**TASK BRIEF**:
Reproduce the records in full. Alter nothing.

**ENTRIES SUPPLIED**:
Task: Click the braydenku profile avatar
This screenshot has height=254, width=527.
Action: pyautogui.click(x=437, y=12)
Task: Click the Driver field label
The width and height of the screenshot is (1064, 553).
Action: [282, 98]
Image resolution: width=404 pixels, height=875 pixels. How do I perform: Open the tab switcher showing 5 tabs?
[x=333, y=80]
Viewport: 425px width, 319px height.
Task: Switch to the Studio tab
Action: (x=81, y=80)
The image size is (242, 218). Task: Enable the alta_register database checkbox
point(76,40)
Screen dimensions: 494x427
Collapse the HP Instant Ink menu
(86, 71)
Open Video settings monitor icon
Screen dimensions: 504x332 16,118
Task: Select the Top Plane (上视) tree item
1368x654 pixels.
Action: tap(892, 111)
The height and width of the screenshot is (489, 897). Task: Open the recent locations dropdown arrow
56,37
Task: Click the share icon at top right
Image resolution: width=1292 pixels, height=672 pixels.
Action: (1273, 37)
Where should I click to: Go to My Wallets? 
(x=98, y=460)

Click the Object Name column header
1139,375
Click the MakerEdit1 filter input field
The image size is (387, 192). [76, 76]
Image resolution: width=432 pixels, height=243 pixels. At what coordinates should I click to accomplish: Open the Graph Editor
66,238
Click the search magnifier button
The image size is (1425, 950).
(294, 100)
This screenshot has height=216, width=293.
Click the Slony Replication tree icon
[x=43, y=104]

**SOLUTION TO THIS PROBLEM**:
Task: Click the braydenku profile avatar
This screenshot has height=254, width=527.
Action: pyautogui.click(x=437, y=12)
Task: Click the Driver field label
The width and height of the screenshot is (1064, 553).
Action: [282, 98]
Image resolution: width=404 pixels, height=875 pixels. How do I perform: Open the tab switcher showing 5 tabs?
[x=333, y=80]
Viewport: 425px width, 319px height.
Task: Switch to the Studio tab
Action: (x=81, y=80)
The image size is (242, 218). Task: Enable the alta_register database checkbox
point(76,40)
Screen dimensions: 494x427
Collapse the HP Instant Ink menu
(86, 71)
Open Video settings monitor icon
Screen dimensions: 504x332 16,118
Task: Select the Top Plane (上视) tree item
1368x654 pixels.
Action: tap(892, 111)
The height and width of the screenshot is (489, 897). Task: Open the recent locations dropdown arrow
56,37
Task: Click the share icon at top right
Image resolution: width=1292 pixels, height=672 pixels.
Action: (1273, 37)
Where should I click to: Go to My Wallets? 
(x=98, y=460)

Click the Object Name column header
1139,375
Click the MakerEdit1 filter input field
The image size is (387, 192). [76, 76]
Image resolution: width=432 pixels, height=243 pixels. At what coordinates should I click to accomplish: Open the Graph Editor
66,238
Click the search magnifier button
The image size is (1425, 950).
(294, 100)
This screenshot has height=216, width=293.
Click the Slony Replication tree icon
[x=43, y=104]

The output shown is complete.